(Stored data)

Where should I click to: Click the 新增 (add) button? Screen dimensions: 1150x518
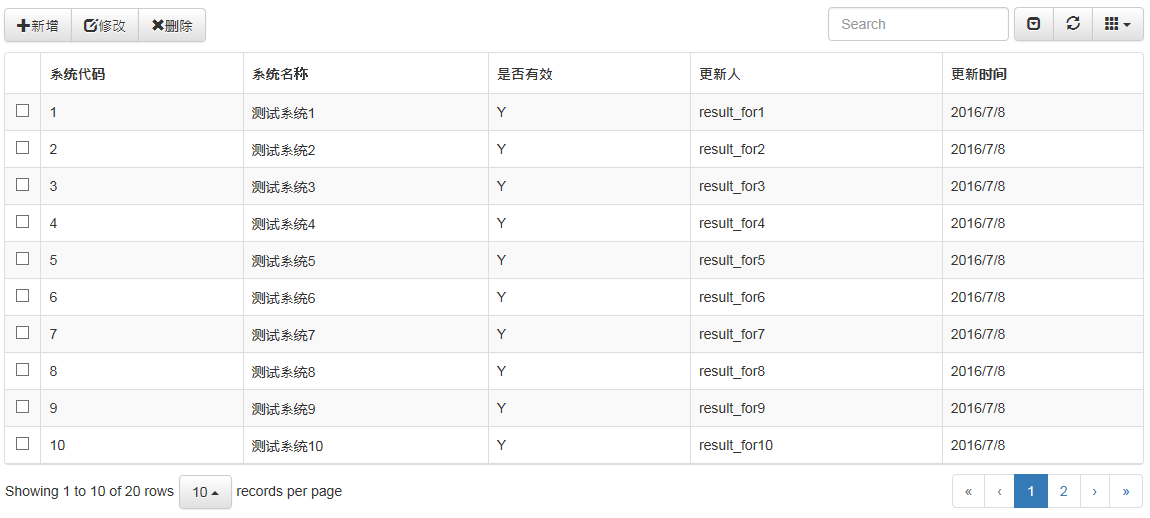point(38,25)
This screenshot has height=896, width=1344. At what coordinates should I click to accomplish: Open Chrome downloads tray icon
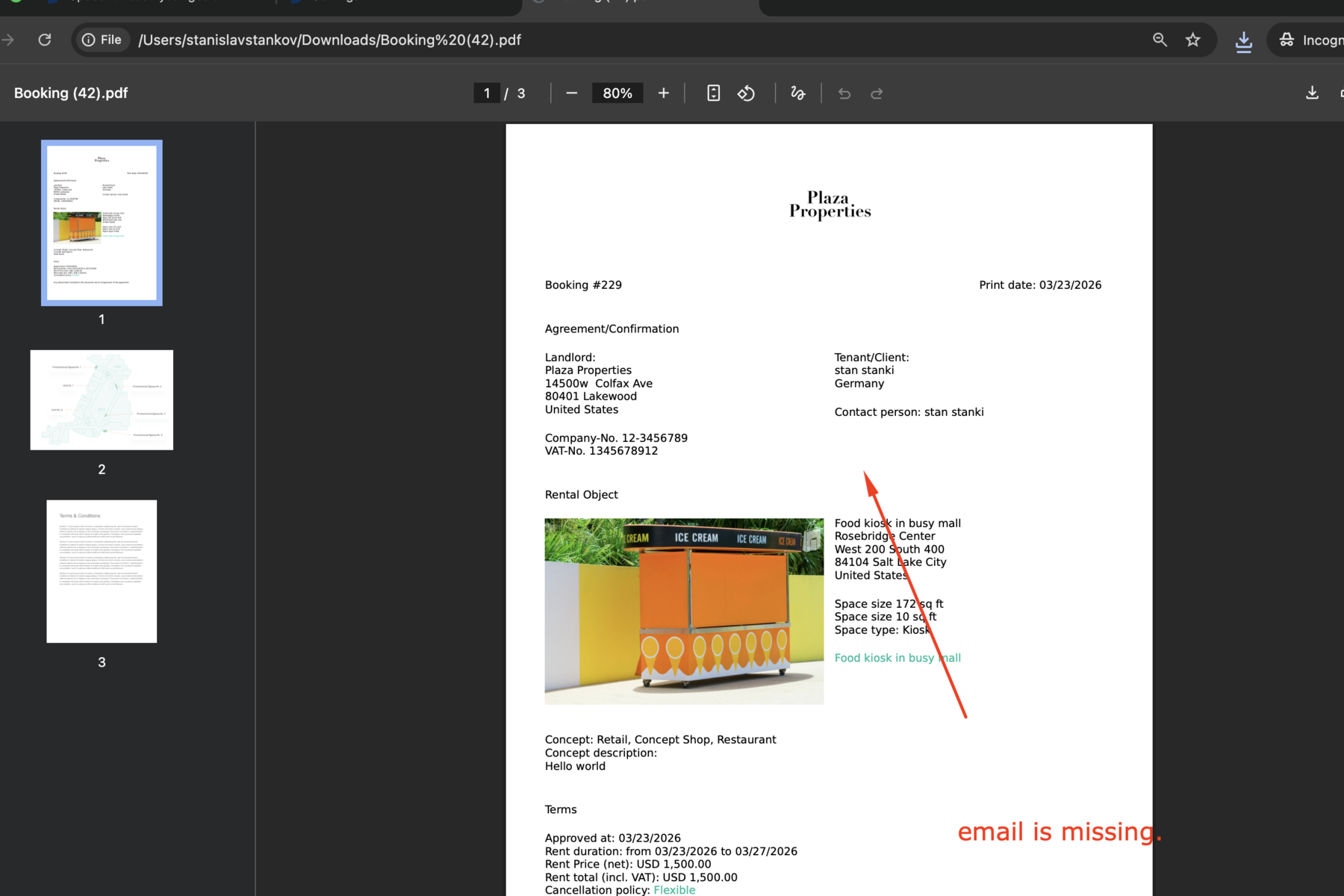click(1243, 41)
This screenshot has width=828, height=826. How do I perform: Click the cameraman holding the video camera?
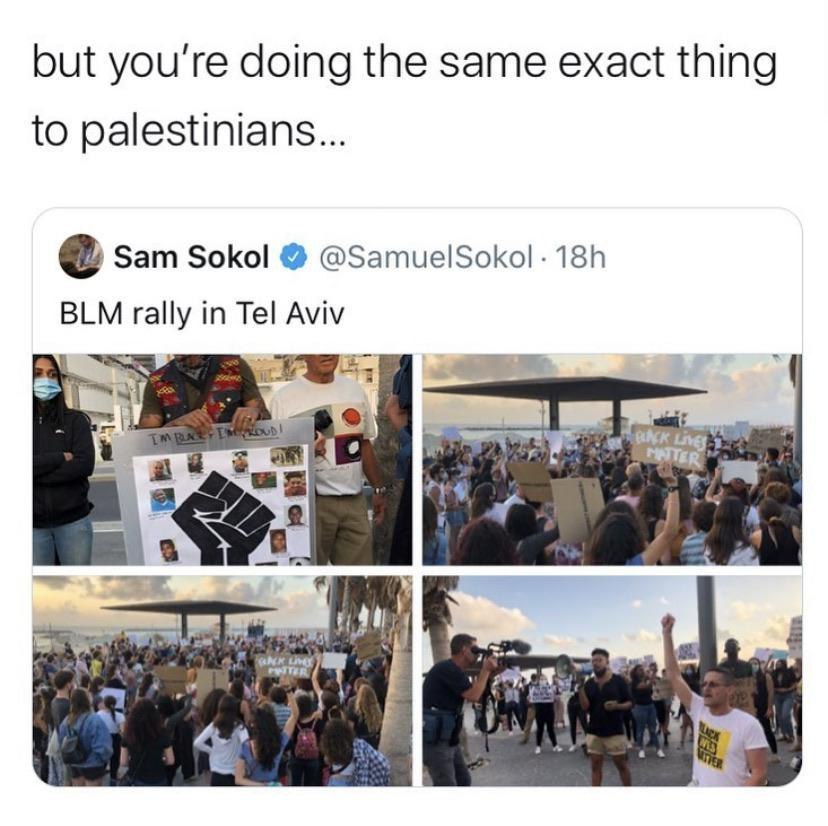click(453, 708)
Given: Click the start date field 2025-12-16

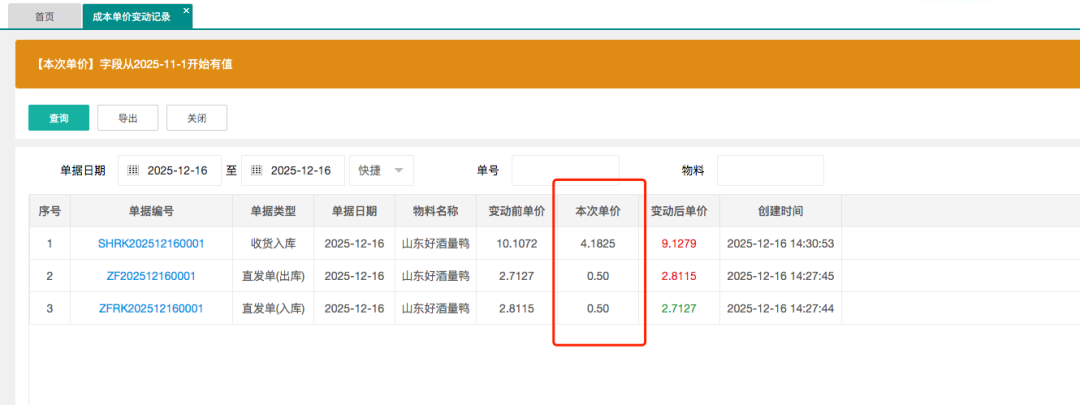Looking at the screenshot, I should click(177, 171).
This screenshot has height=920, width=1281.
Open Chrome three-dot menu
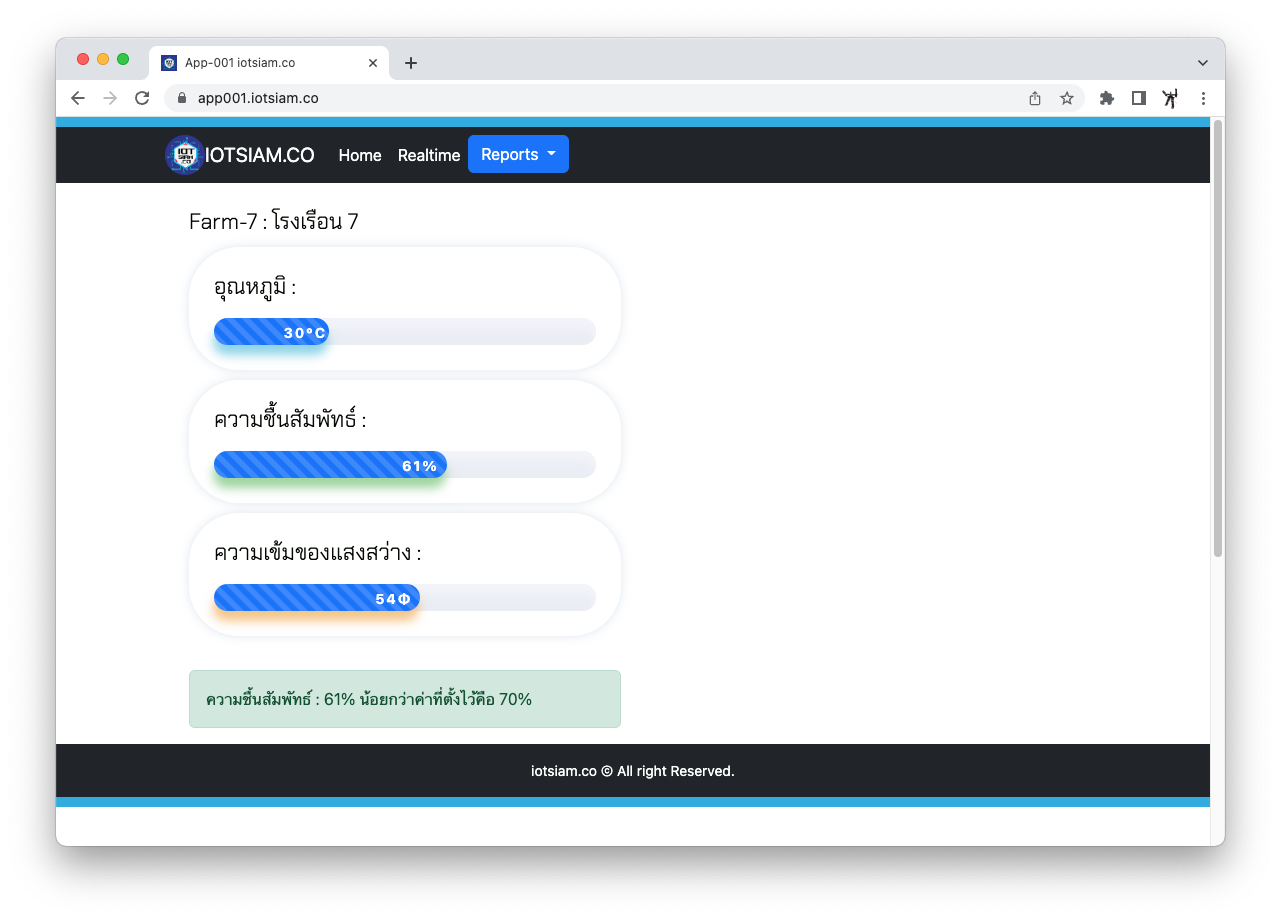click(x=1203, y=98)
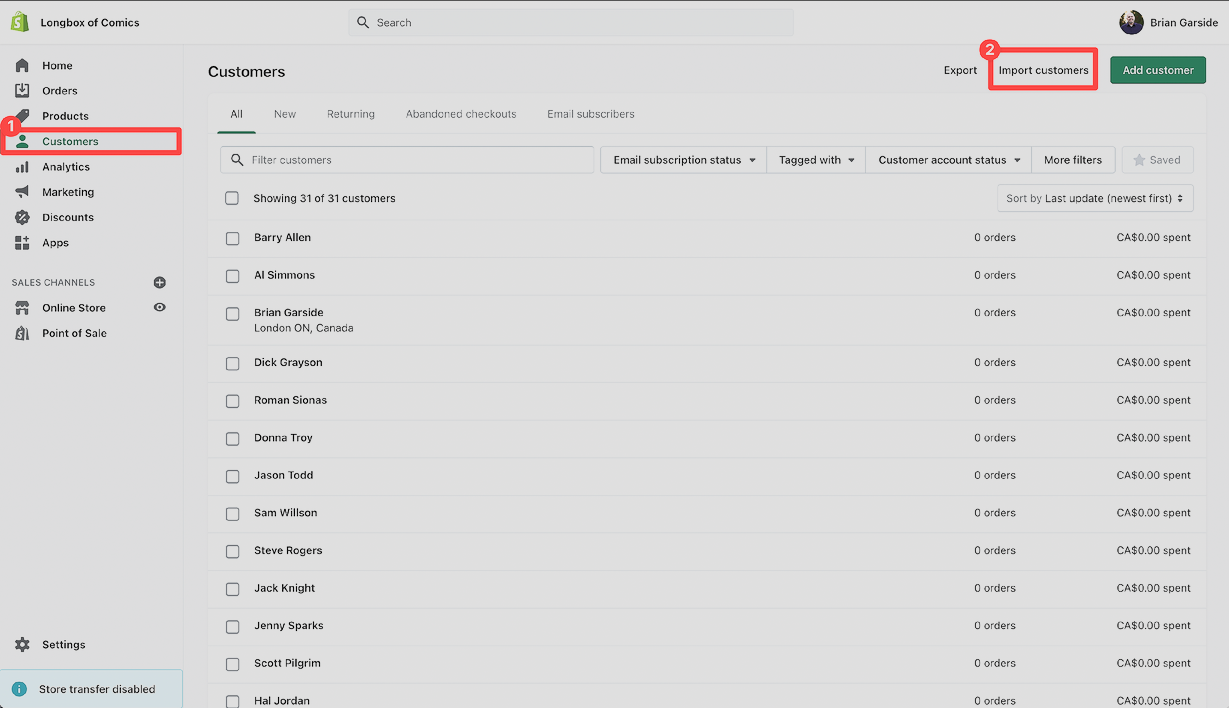Check the box next to Barry Allen

point(233,238)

STATED TASK -> Rewrite everything in the listing from its first line down to the line containing "click(453, 708)", both included, as a Markdown table with the columns Row and Line. Skip any blank lines and leave the pictures out of the answer.

FINISHED TASK ->
| Row | Line |
|---|---|
| 1 | Where should I click to: Click the 新增 (add) button? Screen dimensions: 1150x518 |
| 2 | point(38,25) |
| 3 | This screenshot has height=896, width=1344. At what coordinates should I click to accomplish: Open Chrome downloads tray icon |
| 4 | click(1243, 41) |
| 5 | This screenshot has width=828, height=826. How do I perform: Click the cameraman holding the video camera? |
| 6 | click(453, 708) |